Recommendations for the Person, Not the Purchase
Last Saturday night, I was in the mood for a movie; I didn’t have anything particular in mind, so I hoped that Netflix would have something merchandised or recommended. I wanted to go to their site and think, “Yes, I’ve been dying to watch that!” (This is a sign of great merchandising, and I often feel that way in the B&N store and on several ecommerce sites.)
Netflix had very little to say – well, to accurately say – about what I should watch. Granted, all they had to go on was my rental of Friday Night Lights, a movie about lesbian acrobats, and the ratings I’d added when I joined (some of movies I’d watched a decade ago). I thought, “I should just call Carrie and see what she’s watched and liked recently.” Why? Because Carrie always knows what I will love: we are both part of the same generation, have grad degrees, read the Sunday Times, live in an urban area, and read voraciously. Her recommendations aren’t based on what I’ve bought in the past, but an understanding of my persona.

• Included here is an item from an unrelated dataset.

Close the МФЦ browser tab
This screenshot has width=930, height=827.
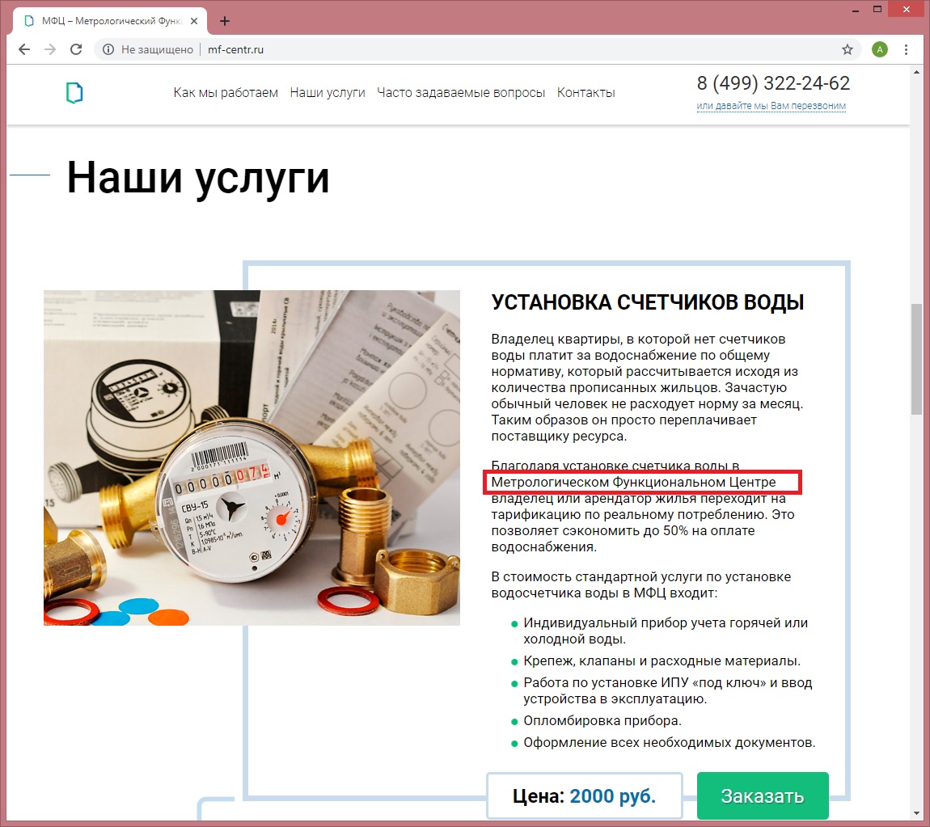pos(194,21)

Persona recommendations are so much more useful than last purchase recommendations. Haven’t most of us bought something for a friend’s baby on Amazon, only to get bombarded with stroller recommendations? On BN.com, recommendations are based on last purchase, so if you last read The Hunger Games, you’re sure to love Vampire Academy – even if you’re a 30 year-old guy.

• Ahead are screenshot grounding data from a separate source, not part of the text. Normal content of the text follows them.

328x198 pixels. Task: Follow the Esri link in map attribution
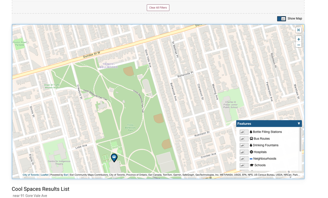(66, 175)
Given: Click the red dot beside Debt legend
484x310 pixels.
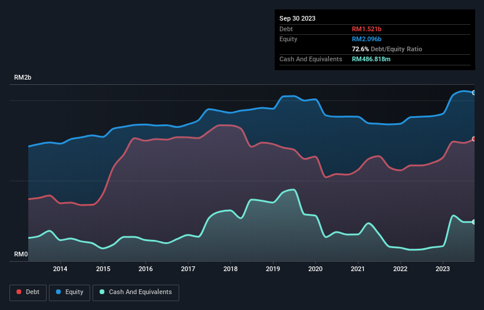Looking at the screenshot, I should click(x=19, y=292).
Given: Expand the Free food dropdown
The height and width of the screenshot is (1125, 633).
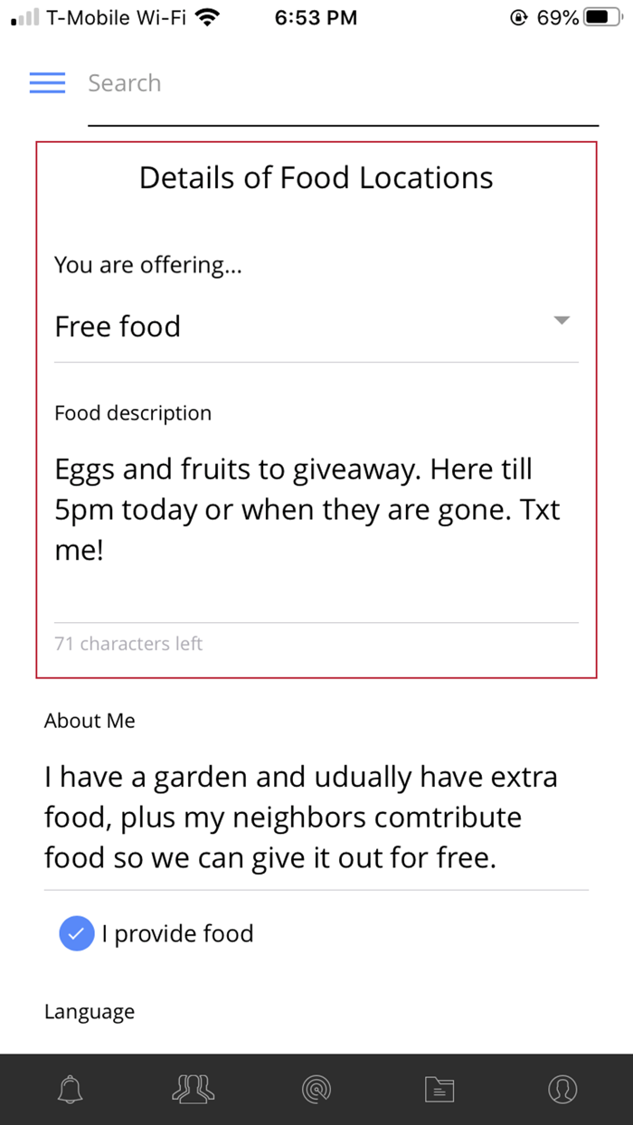Looking at the screenshot, I should click(x=562, y=319).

But what if purchase history was a much smaller part of a holistic formula? I look at my Goodreads feed, and so many of my friends’ books overlap with mine – friends that aren’t that different from Carrie and me. Yes, I like cooking murder mysteries more than most, and Amy tends to read more theory, but 80%(ish) of what we love is similar. What would happen to B&N’s recommendations if instead of saying, “She liked Hunger Games,” they said, “She is a professional, Gen-Xer, urbanite, etc., etc.”?

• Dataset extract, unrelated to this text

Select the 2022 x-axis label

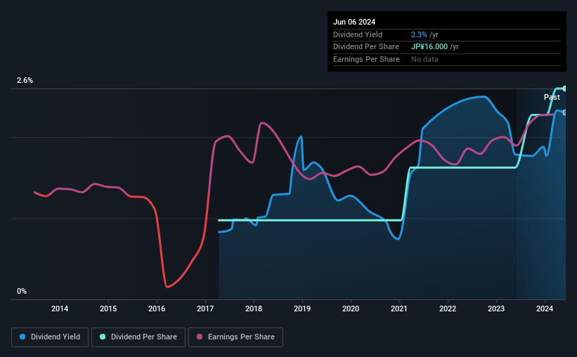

What I did like about Netflix is how they asked questions about what I liked, and yes, that’s a start. But they didn’t ask much about who I am – and who I am determines what I like, not the other way around. Ultimately, book recommendations (actually, any ecommerce recommendations) would be more powerful if they looked at an entire persona, not just last purchase.
Carrie, thank you for the Portlandia recommendation.